港町というだけあって、今までの街にはない活気に溢れている。

「カナエ、アサギではどこに行くの?」

キョロキョロと物珍しそうに風音は辺りを眺める。
アサギシティかぁ…特にこれといって決めてきたわけじゃないけど、

「とりあえず、灯台かな?」

アサギの灯台。
夜の海を明々と照らすその明かりは、確かアカリちゃんというデンリュウが発していたはずだ。

「なぎ。なぎのお友達に会えるよ」

「本当?楽しみだわ」

嬉しそうに、なぎは顔をほころばせる。
もうすぐ陽が暮れるから、海を照らす様子が見れるはず。

「カナエちゃん、カナエちゃん。

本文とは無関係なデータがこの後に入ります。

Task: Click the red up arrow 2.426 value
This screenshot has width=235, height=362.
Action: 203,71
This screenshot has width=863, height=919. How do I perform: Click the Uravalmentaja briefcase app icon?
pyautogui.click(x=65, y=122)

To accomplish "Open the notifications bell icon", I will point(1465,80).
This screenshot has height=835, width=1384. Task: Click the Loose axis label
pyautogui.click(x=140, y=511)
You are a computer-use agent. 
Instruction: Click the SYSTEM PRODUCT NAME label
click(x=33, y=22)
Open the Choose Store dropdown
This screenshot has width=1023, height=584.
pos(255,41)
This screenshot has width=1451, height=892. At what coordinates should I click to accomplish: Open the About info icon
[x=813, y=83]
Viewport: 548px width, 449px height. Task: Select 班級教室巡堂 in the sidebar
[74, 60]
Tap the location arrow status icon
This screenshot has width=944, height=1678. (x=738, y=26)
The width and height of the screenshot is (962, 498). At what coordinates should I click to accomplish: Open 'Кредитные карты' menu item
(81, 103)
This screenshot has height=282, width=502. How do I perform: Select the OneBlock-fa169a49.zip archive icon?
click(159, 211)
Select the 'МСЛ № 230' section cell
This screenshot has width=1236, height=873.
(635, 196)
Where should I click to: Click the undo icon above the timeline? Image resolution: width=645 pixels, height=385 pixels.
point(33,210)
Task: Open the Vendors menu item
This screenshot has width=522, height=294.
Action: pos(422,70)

アサギは食堂のご飯がおいしいって!」

船乗りのお兄さんとなにやら話をしていた翡翠が、にこにこと戻って来た。
どうやら、ご飯のおいしいお店を教えてもらったらしい。

「じゃあ、今日の晩御飯はそこで食べよっか!」

あ、でも晩御飯にはまだもう少し早い。
そうだなぁ、せっかくだから灯台は夜に光っているときに見たいし…

「もうちょっと海のほうまで行って、船とか見に行こうか!で、ご飯食べて灯台に行こう!」

船はチケットがないから乗れないけど、見るだけならタダだもんね。
あ、そういえばアサギの次はタンバだっけ?
あそこ海を渡らなきゃ行けないはずだけど、どうしよう?
とりあえず、船着き場で聞いてみよう!
タンバまで船とか出てたらいいなぁ。

なんて考えながら、私たちは港の方へ向かった。